■ TRY IT ■
Retype all of the data exactly as given.

(DATA UNDER STUDY begins)

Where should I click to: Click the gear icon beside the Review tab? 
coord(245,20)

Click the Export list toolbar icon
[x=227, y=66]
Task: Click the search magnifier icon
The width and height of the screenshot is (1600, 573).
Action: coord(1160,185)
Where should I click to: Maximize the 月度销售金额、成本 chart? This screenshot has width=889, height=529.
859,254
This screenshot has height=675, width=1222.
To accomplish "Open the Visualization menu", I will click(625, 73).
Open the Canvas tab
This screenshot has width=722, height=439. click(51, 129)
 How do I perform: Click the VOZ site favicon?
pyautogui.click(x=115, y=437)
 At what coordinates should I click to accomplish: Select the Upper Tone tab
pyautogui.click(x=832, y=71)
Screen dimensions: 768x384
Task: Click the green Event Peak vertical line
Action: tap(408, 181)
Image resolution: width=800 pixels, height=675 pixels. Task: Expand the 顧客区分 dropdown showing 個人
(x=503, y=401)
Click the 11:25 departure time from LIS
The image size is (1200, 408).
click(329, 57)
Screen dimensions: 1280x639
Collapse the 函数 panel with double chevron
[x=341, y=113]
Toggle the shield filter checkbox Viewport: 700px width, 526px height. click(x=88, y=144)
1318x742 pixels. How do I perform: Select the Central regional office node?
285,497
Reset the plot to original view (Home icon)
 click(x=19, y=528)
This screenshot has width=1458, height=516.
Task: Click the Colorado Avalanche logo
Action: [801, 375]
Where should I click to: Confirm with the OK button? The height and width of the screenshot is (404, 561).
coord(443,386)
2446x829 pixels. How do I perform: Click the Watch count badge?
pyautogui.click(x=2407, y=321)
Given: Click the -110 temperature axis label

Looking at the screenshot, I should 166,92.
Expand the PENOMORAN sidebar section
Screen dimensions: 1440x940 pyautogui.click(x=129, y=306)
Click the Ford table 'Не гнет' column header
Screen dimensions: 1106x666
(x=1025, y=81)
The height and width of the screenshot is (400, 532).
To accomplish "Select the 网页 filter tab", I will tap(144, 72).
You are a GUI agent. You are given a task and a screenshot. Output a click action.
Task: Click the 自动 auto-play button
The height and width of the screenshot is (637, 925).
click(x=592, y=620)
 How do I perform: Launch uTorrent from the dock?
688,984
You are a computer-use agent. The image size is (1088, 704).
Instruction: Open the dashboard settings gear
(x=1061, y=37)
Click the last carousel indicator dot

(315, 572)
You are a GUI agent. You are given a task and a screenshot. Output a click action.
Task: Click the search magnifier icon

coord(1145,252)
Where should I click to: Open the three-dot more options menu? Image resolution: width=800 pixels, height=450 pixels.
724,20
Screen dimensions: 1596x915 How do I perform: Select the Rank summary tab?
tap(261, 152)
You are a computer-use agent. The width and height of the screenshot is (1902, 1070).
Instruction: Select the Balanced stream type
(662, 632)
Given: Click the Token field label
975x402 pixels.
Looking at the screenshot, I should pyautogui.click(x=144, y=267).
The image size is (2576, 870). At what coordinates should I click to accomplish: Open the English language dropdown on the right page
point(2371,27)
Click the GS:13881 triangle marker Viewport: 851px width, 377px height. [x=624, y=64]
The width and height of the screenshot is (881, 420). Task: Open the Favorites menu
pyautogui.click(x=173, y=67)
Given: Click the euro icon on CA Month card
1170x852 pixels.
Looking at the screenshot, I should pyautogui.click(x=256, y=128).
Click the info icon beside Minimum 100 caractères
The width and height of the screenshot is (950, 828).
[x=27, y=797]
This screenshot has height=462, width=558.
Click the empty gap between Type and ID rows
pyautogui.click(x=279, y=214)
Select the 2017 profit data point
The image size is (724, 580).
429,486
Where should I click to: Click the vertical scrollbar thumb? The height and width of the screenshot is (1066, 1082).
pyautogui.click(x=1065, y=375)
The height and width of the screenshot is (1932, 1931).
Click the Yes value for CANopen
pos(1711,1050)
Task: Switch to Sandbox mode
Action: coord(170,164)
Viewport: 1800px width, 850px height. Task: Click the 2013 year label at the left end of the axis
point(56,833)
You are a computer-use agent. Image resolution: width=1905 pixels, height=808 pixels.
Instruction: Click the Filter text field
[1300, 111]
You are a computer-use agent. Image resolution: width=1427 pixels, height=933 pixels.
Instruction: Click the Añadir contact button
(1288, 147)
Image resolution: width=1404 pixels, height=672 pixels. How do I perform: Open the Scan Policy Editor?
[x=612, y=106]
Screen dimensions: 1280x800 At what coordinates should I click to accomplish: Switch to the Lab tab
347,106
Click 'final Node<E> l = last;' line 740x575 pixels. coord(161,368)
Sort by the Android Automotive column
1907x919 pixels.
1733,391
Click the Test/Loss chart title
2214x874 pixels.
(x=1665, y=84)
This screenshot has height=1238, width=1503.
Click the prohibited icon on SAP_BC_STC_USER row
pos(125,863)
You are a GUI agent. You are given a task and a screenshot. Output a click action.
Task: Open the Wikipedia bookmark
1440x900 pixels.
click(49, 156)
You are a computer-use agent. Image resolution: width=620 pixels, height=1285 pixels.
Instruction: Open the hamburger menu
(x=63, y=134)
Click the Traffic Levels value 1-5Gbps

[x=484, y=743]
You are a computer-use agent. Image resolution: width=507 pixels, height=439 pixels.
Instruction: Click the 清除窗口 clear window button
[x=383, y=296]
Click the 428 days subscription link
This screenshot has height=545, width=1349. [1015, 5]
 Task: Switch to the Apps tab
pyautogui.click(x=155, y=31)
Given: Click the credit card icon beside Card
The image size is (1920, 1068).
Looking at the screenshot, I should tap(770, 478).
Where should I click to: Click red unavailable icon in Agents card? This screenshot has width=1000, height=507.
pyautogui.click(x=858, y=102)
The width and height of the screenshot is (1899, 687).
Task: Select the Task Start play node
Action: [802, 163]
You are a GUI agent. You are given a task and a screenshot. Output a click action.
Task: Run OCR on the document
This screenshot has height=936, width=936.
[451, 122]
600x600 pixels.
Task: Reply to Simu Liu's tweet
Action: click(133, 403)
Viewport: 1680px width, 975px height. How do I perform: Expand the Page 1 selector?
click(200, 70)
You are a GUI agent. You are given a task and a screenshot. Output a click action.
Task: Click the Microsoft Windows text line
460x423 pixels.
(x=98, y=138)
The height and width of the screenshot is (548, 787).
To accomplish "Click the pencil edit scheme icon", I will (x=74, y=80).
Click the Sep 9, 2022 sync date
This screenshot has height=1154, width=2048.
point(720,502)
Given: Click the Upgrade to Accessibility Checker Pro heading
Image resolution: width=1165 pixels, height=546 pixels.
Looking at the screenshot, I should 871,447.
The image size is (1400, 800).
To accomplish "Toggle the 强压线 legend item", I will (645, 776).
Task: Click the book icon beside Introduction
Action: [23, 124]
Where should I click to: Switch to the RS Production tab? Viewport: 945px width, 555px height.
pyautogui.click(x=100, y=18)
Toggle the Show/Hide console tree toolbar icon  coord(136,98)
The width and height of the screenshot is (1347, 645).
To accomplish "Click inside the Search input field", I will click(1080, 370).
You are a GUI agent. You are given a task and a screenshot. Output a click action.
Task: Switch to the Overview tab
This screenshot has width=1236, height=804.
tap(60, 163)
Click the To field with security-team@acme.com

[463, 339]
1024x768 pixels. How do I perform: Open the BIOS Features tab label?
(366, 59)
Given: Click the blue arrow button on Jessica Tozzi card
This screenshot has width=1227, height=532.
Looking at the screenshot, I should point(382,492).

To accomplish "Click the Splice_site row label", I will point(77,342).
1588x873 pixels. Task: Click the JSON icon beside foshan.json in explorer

(DATA UNDER STUDY ends)

■ YOUR SOLUTION ■
Where should I click to: Click the gear icon beside the Review tab? 
coord(245,20)

Click the Export list toolbar icon
[x=227, y=66]
Task: Click the search magnifier icon
The width and height of the screenshot is (1600, 573).
Action: coord(1160,185)
Where should I click to: Maximize the 月度销售金额、成本 chart? This screenshot has width=889, height=529.
859,254
This screenshot has height=675, width=1222.
To accomplish "Open the Visualization menu", I will click(625, 73).
Open the Canvas tab
This screenshot has width=722, height=439. click(51, 129)
 How do I perform: Click the VOZ site favicon?
pyautogui.click(x=115, y=437)
 At what coordinates should I click to accomplish: Select the Upper Tone tab
pyautogui.click(x=832, y=71)
Screen dimensions: 768x384
Task: Click the green Event Peak vertical line
Action: tap(408, 181)
Image resolution: width=800 pixels, height=675 pixels. Task: Expand the 顧客区分 dropdown showing 個人
(x=503, y=401)
Click the 11:25 departure time from LIS
The image size is (1200, 408).
click(329, 57)
Screen dimensions: 1280x639
Collapse the 函数 panel with double chevron
[x=341, y=113]
Toggle the shield filter checkbox Viewport: 700px width, 526px height. click(x=88, y=144)
1318x742 pixels. How do I perform: Select the Central regional office node?
285,497
Reset the plot to original view (Home icon)
 click(x=19, y=528)
This screenshot has width=1458, height=516.
Task: Click the Colorado Avalanche logo
Action: [801, 375]
Where should I click to: Confirm with the OK button? The height and width of the screenshot is (404, 561).
coord(443,386)
2446x829 pixels. How do I perform: Click the Watch count badge?
pyautogui.click(x=2407, y=321)
Given: Click the -110 temperature axis label

Looking at the screenshot, I should 166,92.
Expand the PENOMORAN sidebar section
Screen dimensions: 1440x940 pyautogui.click(x=129, y=306)
Click the Ford table 'Не гнет' column header
Screen dimensions: 1106x666
(x=1025, y=81)
The height and width of the screenshot is (400, 532).
To accomplish "Select the 网页 filter tab", I will tap(144, 72).
You are a GUI agent. You are given a task and a screenshot. Output a click action.
Task: Click the 自动 auto-play button
The height and width of the screenshot is (637, 925).
click(x=592, y=620)
 How do I perform: Launch uTorrent from the dock?
688,984
You are a computer-use agent. The image size is (1088, 704).
Instruction: Open the dashboard settings gear
(x=1061, y=37)
Click the last carousel indicator dot

(315, 572)
You are a GUI agent. You are given a task and a screenshot. Output a click action.
Task: Click the search magnifier icon

coord(1145,252)
Where should I click to: Open the three-dot more options menu? Image resolution: width=800 pixels, height=450 pixels.
724,20
Screen dimensions: 1596x915 How do I perform: Select the Rank summary tab?
tap(261, 152)
You are a computer-use agent. The width and height of the screenshot is (1902, 1070).
Instruction: Select the Balanced stream type
(662, 632)
Given: Click the Token field label
975x402 pixels.
Looking at the screenshot, I should pyautogui.click(x=144, y=267).
The image size is (2576, 870). At what coordinates should I click to accomplish: Open the English language dropdown on the right page
point(2371,27)
Click the GS:13881 triangle marker Viewport: 851px width, 377px height. [x=624, y=64]
The width and height of the screenshot is (881, 420). Task: Open the Favorites menu
pyautogui.click(x=173, y=67)
Given: Click the euro icon on CA Month card
1170x852 pixels.
Looking at the screenshot, I should pyautogui.click(x=256, y=128).
Click the info icon beside Minimum 100 caractères
The width and height of the screenshot is (950, 828).
[x=27, y=797]
This screenshot has height=462, width=558.
Click the empty gap between Type and ID rows
pyautogui.click(x=279, y=214)
Select the 2017 profit data point
The image size is (724, 580).
429,486
Where should I click to: Click the vertical scrollbar thumb? The height and width of the screenshot is (1066, 1082).
pyautogui.click(x=1065, y=375)
The height and width of the screenshot is (1932, 1931).
Click the Yes value for CANopen
pos(1711,1050)
Task: Switch to Sandbox mode
Action: coord(170,164)
Viewport: 1800px width, 850px height. Task: Click the 2013 year label at the left end of the axis
point(56,833)
You are a computer-use agent. Image resolution: width=1905 pixels, height=808 pixels.
Instruction: Click the Filter text field
[1300, 111]
You are a computer-use agent. Image resolution: width=1427 pixels, height=933 pixels.
Instruction: Click the Añadir contact button
(1288, 147)
Image resolution: width=1404 pixels, height=672 pixels. How do I perform: Open the Scan Policy Editor?
[x=612, y=106]
Screen dimensions: 1280x800 At what coordinates should I click to accomplish: Switch to the Lab tab
347,106
Click 'final Node<E> l = last;' line 740x575 pixels. coord(161,368)
Sort by the Android Automotive column
1907x919 pixels.
1733,391
Click the Test/Loss chart title
2214x874 pixels.
(x=1665, y=84)
This screenshot has height=1238, width=1503.
Click the prohibited icon on SAP_BC_STC_USER row
pos(125,863)
You are a GUI agent. You are given a task and a screenshot. Output a click action.
Task: Open the Wikipedia bookmark
1440x900 pixels.
click(49, 156)
You are a computer-use agent. Image resolution: width=620 pixels, height=1285 pixels.
Instruction: Open the hamburger menu
(x=63, y=134)
Click the Traffic Levels value 1-5Gbps

[x=484, y=743]
You are a computer-use agent. Image resolution: width=507 pixels, height=439 pixels.
Instruction: Click the 清除窗口 clear window button
[x=383, y=296]
Click the 428 days subscription link
This screenshot has height=545, width=1349. [1015, 5]
 Task: Switch to the Apps tab
pyautogui.click(x=155, y=31)
Given: Click the credit card icon beside Card
The image size is (1920, 1068).
Looking at the screenshot, I should tap(770, 478).
Where should I click to: Click red unavailable icon in Agents card? This screenshot has width=1000, height=507.
pyautogui.click(x=858, y=102)
The width and height of the screenshot is (1899, 687).
Task: Select the Task Start play node
Action: [802, 163]
You are a GUI agent. You are given a task and a screenshot. Output a click action.
Task: Run OCR on the document
This screenshot has height=936, width=936.
[451, 122]
600x600 pixels.
Task: Reply to Simu Liu's tweet
Action: click(133, 403)
Viewport: 1680px width, 975px height. How do I perform: Expand the Page 1 selector?
click(200, 70)
You are a GUI agent. You are given a task and a screenshot. Output a click action.
Task: Click the Microsoft Windows text line
460x423 pixels.
(x=98, y=138)
The height and width of the screenshot is (548, 787).
To accomplish "Click the pencil edit scheme icon", I will (x=74, y=80).
Click the Sep 9, 2022 sync date
This screenshot has height=1154, width=2048.
point(720,502)
Given: Click the Upgrade to Accessibility Checker Pro heading
Image resolution: width=1165 pixels, height=546 pixels.
Looking at the screenshot, I should 871,447.
The image size is (1400, 800).
To accomplish "Toggle the 强压线 legend item", I will (645, 776).
Task: Click the book icon beside Introduction
Action: [23, 124]
Where should I click to: Switch to the RS Production tab? Viewport: 945px width, 555px height.
pyautogui.click(x=100, y=18)
Toggle the Show/Hide console tree toolbar icon  coord(136,98)
The width and height of the screenshot is (1347, 645).
To accomplish "Click inside the Search input field", I will click(1080, 370).
You are a GUI agent. You are given a task and a screenshot. Output a click action.
Task: Switch to the Overview tab
This screenshot has width=1236, height=804.
tap(60, 163)
Click the To field with security-team@acme.com

[463, 339]
1024x768 pixels. How do I perform: Open the BIOS Features tab label?
(366, 59)
Given: Click the blue arrow button on Jessica Tozzi card
This screenshot has width=1227, height=532.
Looking at the screenshot, I should point(382,492).

To accomplish "Click the Splice_site row label", I will point(77,342).
1588x873 pixels. Task: Click the JSON icon beside foshan.json in explorer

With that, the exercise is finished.